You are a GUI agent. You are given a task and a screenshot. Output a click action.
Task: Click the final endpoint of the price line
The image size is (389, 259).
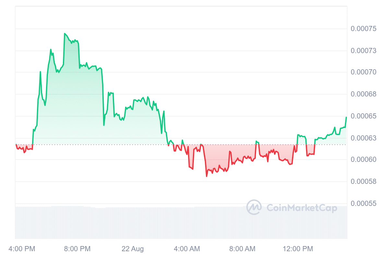pyautogui.click(x=346, y=117)

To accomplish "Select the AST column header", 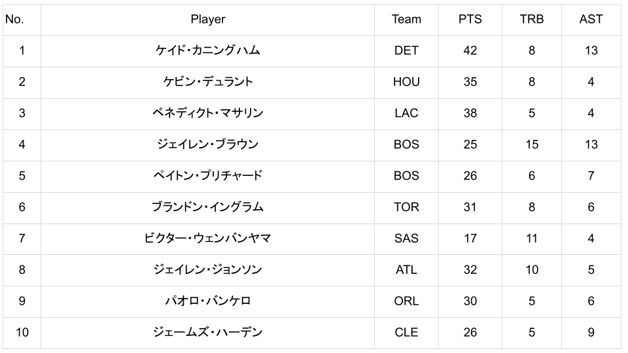I will pos(591,19).
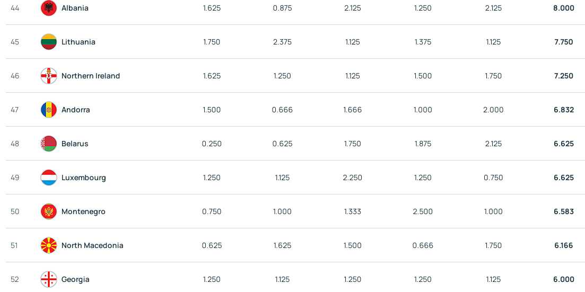Select Montenegro's 2.500 season value
Screen dimensions: 585x292
(x=423, y=211)
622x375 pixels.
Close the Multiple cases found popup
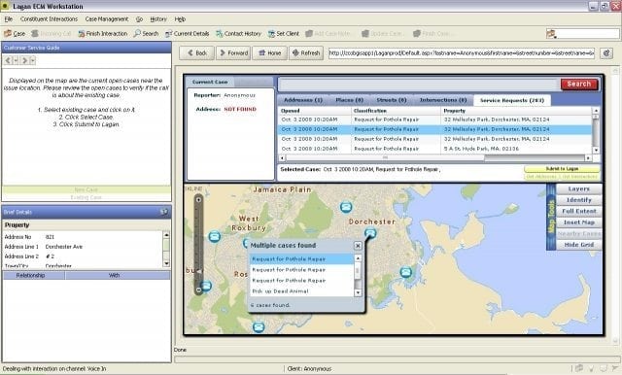(358, 246)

Problem :: When you find the line that contains "622x375 pixels.", retype it and every line after it through the end of the data above, exactly, with no pictures.

Exercise answer ::
622x375 pixels.
Close the Multiple cases found popup
(358, 246)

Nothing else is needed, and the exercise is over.